What to work on: Make a verbatim copy of all the records.

START Data in this exercise

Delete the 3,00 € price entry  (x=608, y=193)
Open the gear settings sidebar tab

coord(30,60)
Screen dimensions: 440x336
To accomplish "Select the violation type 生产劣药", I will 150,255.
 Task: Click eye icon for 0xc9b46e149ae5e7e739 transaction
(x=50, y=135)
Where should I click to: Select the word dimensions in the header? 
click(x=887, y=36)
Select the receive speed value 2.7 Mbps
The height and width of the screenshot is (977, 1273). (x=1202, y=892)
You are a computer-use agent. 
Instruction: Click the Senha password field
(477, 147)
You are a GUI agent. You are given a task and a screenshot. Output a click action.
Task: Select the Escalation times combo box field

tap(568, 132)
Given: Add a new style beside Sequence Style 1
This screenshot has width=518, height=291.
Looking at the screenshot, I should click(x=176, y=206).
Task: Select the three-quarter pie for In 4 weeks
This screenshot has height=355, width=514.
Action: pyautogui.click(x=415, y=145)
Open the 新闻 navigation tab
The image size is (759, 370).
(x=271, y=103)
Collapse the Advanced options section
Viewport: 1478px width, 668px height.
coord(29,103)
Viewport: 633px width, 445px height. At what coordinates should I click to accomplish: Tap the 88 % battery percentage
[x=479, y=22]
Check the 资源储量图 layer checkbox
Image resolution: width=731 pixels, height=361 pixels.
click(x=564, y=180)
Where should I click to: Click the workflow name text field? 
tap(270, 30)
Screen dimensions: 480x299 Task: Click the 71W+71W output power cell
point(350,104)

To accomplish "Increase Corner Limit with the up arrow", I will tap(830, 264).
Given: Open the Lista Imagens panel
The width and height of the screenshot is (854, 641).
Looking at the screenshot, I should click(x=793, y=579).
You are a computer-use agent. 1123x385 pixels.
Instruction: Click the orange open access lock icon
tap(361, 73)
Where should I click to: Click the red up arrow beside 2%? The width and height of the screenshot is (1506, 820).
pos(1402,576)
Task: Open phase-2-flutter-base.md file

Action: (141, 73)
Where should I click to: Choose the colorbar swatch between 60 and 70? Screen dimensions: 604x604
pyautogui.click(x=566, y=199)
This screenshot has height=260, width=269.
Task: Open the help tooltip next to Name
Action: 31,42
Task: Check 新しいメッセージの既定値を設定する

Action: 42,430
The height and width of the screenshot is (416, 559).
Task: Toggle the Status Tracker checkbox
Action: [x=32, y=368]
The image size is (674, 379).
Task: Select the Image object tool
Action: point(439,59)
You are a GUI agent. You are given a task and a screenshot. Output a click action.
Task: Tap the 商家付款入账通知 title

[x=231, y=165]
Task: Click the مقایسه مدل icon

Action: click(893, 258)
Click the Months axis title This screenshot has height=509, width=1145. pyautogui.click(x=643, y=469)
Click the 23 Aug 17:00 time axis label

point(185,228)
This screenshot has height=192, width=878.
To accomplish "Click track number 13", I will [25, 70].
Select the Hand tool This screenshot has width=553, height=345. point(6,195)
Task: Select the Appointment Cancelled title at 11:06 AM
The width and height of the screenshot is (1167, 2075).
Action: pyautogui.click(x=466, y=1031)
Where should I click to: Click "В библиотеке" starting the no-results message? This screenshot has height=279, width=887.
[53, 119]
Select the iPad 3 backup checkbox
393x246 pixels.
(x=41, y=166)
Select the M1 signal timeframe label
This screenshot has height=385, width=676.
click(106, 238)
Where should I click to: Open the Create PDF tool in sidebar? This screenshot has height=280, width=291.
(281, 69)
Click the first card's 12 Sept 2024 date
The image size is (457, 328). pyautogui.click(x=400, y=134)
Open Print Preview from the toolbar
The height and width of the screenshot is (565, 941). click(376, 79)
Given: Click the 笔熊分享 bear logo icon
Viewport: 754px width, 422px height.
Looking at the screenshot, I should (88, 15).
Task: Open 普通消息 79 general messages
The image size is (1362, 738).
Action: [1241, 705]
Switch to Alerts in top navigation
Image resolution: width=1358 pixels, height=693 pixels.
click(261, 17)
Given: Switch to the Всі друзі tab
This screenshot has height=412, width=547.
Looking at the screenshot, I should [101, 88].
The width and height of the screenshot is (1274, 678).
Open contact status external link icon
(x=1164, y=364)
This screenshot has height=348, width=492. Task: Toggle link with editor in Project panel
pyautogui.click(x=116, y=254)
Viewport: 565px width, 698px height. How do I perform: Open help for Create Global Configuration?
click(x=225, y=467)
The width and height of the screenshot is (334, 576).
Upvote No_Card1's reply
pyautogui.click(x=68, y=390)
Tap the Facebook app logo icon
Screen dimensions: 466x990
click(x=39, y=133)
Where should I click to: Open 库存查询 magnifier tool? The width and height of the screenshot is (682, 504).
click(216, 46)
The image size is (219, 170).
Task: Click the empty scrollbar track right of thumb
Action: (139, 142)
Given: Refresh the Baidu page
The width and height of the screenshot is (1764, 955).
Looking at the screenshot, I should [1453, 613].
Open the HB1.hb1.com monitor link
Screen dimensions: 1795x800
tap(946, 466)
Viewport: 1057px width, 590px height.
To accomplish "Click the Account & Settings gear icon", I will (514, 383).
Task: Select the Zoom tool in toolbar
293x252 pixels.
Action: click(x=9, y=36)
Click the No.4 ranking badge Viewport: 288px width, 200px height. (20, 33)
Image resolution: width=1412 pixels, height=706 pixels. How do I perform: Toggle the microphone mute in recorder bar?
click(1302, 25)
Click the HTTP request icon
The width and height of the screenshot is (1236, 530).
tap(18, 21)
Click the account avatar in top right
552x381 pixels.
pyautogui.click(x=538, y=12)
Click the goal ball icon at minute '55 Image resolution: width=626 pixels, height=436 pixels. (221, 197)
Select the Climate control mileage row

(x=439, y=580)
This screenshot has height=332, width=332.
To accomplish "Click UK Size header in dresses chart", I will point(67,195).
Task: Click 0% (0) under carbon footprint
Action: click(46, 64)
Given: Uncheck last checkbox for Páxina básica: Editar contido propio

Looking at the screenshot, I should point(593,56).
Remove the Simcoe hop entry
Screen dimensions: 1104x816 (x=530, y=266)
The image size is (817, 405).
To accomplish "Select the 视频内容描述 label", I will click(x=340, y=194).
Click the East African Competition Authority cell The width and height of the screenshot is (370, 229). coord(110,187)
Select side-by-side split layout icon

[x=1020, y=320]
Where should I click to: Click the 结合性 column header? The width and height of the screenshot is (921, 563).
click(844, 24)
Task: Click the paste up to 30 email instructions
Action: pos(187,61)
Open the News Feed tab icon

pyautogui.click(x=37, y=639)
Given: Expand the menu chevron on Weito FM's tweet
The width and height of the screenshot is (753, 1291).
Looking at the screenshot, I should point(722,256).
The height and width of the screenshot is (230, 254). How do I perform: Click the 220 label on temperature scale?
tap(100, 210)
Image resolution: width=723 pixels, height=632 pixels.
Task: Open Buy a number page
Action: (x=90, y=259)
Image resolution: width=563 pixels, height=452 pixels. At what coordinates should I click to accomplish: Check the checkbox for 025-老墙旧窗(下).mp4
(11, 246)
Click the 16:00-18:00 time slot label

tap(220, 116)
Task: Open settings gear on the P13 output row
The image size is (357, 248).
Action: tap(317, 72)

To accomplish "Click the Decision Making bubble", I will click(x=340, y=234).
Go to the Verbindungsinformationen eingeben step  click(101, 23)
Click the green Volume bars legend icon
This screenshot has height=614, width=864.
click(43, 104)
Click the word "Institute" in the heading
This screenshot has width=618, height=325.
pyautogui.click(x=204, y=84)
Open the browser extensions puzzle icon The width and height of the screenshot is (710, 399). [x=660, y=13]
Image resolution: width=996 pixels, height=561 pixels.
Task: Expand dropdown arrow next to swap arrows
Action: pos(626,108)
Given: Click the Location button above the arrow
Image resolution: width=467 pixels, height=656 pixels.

END Data in this exercise

Response to the task:
Delete the 3,00 € price entry  (x=608, y=193)
Open the gear settings sidebar tab

coord(30,60)
Screen dimensions: 440x336
To accomplish "Select the violation type 生产劣药", I will 150,255.
 Task: Click eye icon for 0xc9b46e149ae5e7e739 transaction
(x=50, y=135)
Where should I click to: Select the word dimensions in the header? 
click(x=887, y=36)
Select the receive speed value 2.7 Mbps
The height and width of the screenshot is (977, 1273). (x=1202, y=892)
You are a computer-use agent. 
Instruction: Click the Senha password field
(477, 147)
You are a GUI agent. You are given a task and a screenshot. Output a click action.
Task: Select the Escalation times combo box field

tap(568, 132)
Given: Add a new style beside Sequence Style 1
This screenshot has width=518, height=291.
Looking at the screenshot, I should click(x=176, y=206).
Task: Select the three-quarter pie for In 4 weeks
This screenshot has height=355, width=514.
Action: pyautogui.click(x=415, y=145)
Open the 新闻 navigation tab
The image size is (759, 370).
(x=271, y=103)
Collapse the Advanced options section
Viewport: 1478px width, 668px height.
coord(29,103)
Viewport: 633px width, 445px height. At what coordinates should I click to accomplish: Tap the 88 % battery percentage
[x=479, y=22]
Check the 资源储量图 layer checkbox
Image resolution: width=731 pixels, height=361 pixels.
click(x=564, y=180)
Where should I click to: Click the workflow name text field? 
tap(270, 30)
Screen dimensions: 480x299 Task: Click the 71W+71W output power cell
point(350,104)

To accomplish "Increase Corner Limit with the up arrow", I will tap(830, 264).
Given: Open the Lista Imagens panel
The width and height of the screenshot is (854, 641).
Looking at the screenshot, I should click(x=793, y=579).
You are a computer-use agent. 1123x385 pixels.
Instruction: Click the orange open access lock icon
tap(361, 73)
Where should I click to: Click the red up arrow beside 2%? The width and height of the screenshot is (1506, 820).
pos(1402,576)
Task: Open phase-2-flutter-base.md file

Action: (141, 73)
Where should I click to: Choose the colorbar swatch between 60 and 70? Screen dimensions: 604x604
pyautogui.click(x=566, y=199)
This screenshot has height=260, width=269.
Task: Open the help tooltip next to Name
Action: 31,42
Task: Check 新しいメッセージの既定値を設定する

Action: 42,430
The height and width of the screenshot is (416, 559).
Task: Toggle the Status Tracker checkbox
Action: [x=32, y=368]
The image size is (674, 379).
Task: Select the Image object tool
Action: point(439,59)
You are a GUI agent. You are given a task and a screenshot. Output a click action.
Task: Tap the 商家付款入账通知 title

[x=231, y=165]
Task: Click the مقایسه مدل icon

Action: click(893, 258)
Click the Months axis title This screenshot has height=509, width=1145. pyautogui.click(x=643, y=469)
Click the 23 Aug 17:00 time axis label

point(185,228)
This screenshot has height=192, width=878.
To accomplish "Click track number 13", I will [25, 70].
Select the Hand tool This screenshot has width=553, height=345. point(6,195)
Task: Select the Appointment Cancelled title at 11:06 AM
The width and height of the screenshot is (1167, 2075).
Action: pyautogui.click(x=466, y=1031)
Where should I click to: Click "В библиотеке" starting the no-results message? This screenshot has height=279, width=887.
[53, 119]
Select the iPad 3 backup checkbox
393x246 pixels.
(x=41, y=166)
Select the M1 signal timeframe label
This screenshot has height=385, width=676.
click(106, 238)
Where should I click to: Open the Create PDF tool in sidebar? This screenshot has height=280, width=291.
(281, 69)
Click the first card's 12 Sept 2024 date
The image size is (457, 328). pyautogui.click(x=400, y=134)
Open Print Preview from the toolbar
The height and width of the screenshot is (565, 941). click(376, 79)
Given: Click the 笔熊分享 bear logo icon
Viewport: 754px width, 422px height.
Looking at the screenshot, I should (88, 15).
Task: Open 普通消息 79 general messages
The image size is (1362, 738).
Action: [1241, 705]
Switch to Alerts in top navigation
Image resolution: width=1358 pixels, height=693 pixels.
click(261, 17)
Given: Switch to the Всі друзі tab
This screenshot has height=412, width=547.
Looking at the screenshot, I should [101, 88].
The width and height of the screenshot is (1274, 678).
Open contact status external link icon
(x=1164, y=364)
This screenshot has height=348, width=492. Task: Toggle link with editor in Project panel
pyautogui.click(x=116, y=254)
Viewport: 565px width, 698px height. How do I perform: Open help for Create Global Configuration?
click(x=225, y=467)
The width and height of the screenshot is (334, 576).
Upvote No_Card1's reply
pyautogui.click(x=68, y=390)
Tap the Facebook app logo icon
Screen dimensions: 466x990
click(x=39, y=133)
Where should I click to: Open 库存查询 magnifier tool? The width and height of the screenshot is (682, 504).
click(216, 46)
The image size is (219, 170).
Task: Click the empty scrollbar track right of thumb
Action: (139, 142)
Given: Refresh the Baidu page
The width and height of the screenshot is (1764, 955).
Looking at the screenshot, I should [1453, 613].
Open the HB1.hb1.com monitor link
Screen dimensions: 1795x800
tap(946, 466)
Viewport: 1057px width, 590px height.
To accomplish "Click the Account & Settings gear icon", I will (514, 383).
Task: Select the Zoom tool in toolbar
293x252 pixels.
Action: click(x=9, y=36)
Click the No.4 ranking badge Viewport: 288px width, 200px height. (20, 33)
Image resolution: width=1412 pixels, height=706 pixels. How do I perform: Toggle the microphone mute in recorder bar?
click(1302, 25)
Click the HTTP request icon
The width and height of the screenshot is (1236, 530).
tap(18, 21)
Click the account avatar in top right
552x381 pixels.
pyautogui.click(x=538, y=12)
Click the goal ball icon at minute '55 Image resolution: width=626 pixels, height=436 pixels. (221, 197)
Select the Climate control mileage row

(x=439, y=580)
This screenshot has height=332, width=332.
To accomplish "Click UK Size header in dresses chart", I will point(67,195).
Task: Click 0% (0) under carbon footprint
Action: click(46, 64)
Given: Uncheck last checkbox for Páxina básica: Editar contido propio

Looking at the screenshot, I should point(593,56).
Remove the Simcoe hop entry
Screen dimensions: 1104x816 (x=530, y=266)
The image size is (817, 405).
To accomplish "Select the 视频内容描述 label", I will click(x=340, y=194).
Click the East African Competition Authority cell The width and height of the screenshot is (370, 229). coord(110,187)
Select side-by-side split layout icon

[x=1020, y=320]
Where should I click to: Click the 结合性 column header? The width and height of the screenshot is (921, 563).
click(844, 24)
Task: Click the paste up to 30 email instructions
Action: pos(187,61)
Open the News Feed tab icon

pyautogui.click(x=37, y=639)
Given: Expand the menu chevron on Weito FM's tweet
The width and height of the screenshot is (753, 1291).
Looking at the screenshot, I should point(722,256).
The height and width of the screenshot is (230, 254). How do I perform: Click the 220 label on temperature scale?
tap(100, 210)
Image resolution: width=723 pixels, height=632 pixels.
Task: Open Buy a number page
Action: (x=90, y=259)
Image resolution: width=563 pixels, height=452 pixels. At what coordinates should I click to accomplish: Check the checkbox for 025-老墙旧窗(下).mp4
(11, 246)
Click the 16:00-18:00 time slot label

tap(220, 116)
Task: Open settings gear on the P13 output row
The image size is (357, 248).
Action: tap(317, 72)

To accomplish "Click the Decision Making bubble", I will click(x=340, y=234).
Go to the Verbindungsinformationen eingeben step  click(101, 23)
Click the green Volume bars legend icon
This screenshot has height=614, width=864.
click(43, 104)
Click the word "Institute" in the heading
This screenshot has width=618, height=325.
pyautogui.click(x=204, y=84)
Open the browser extensions puzzle icon The width and height of the screenshot is (710, 399). [x=660, y=13]
Image resolution: width=996 pixels, height=561 pixels.
Task: Expand dropdown arrow next to swap arrows
Action: pos(626,108)
Given: Click the Location button above the arrow
Image resolution: width=467 pixels, height=656 pixels.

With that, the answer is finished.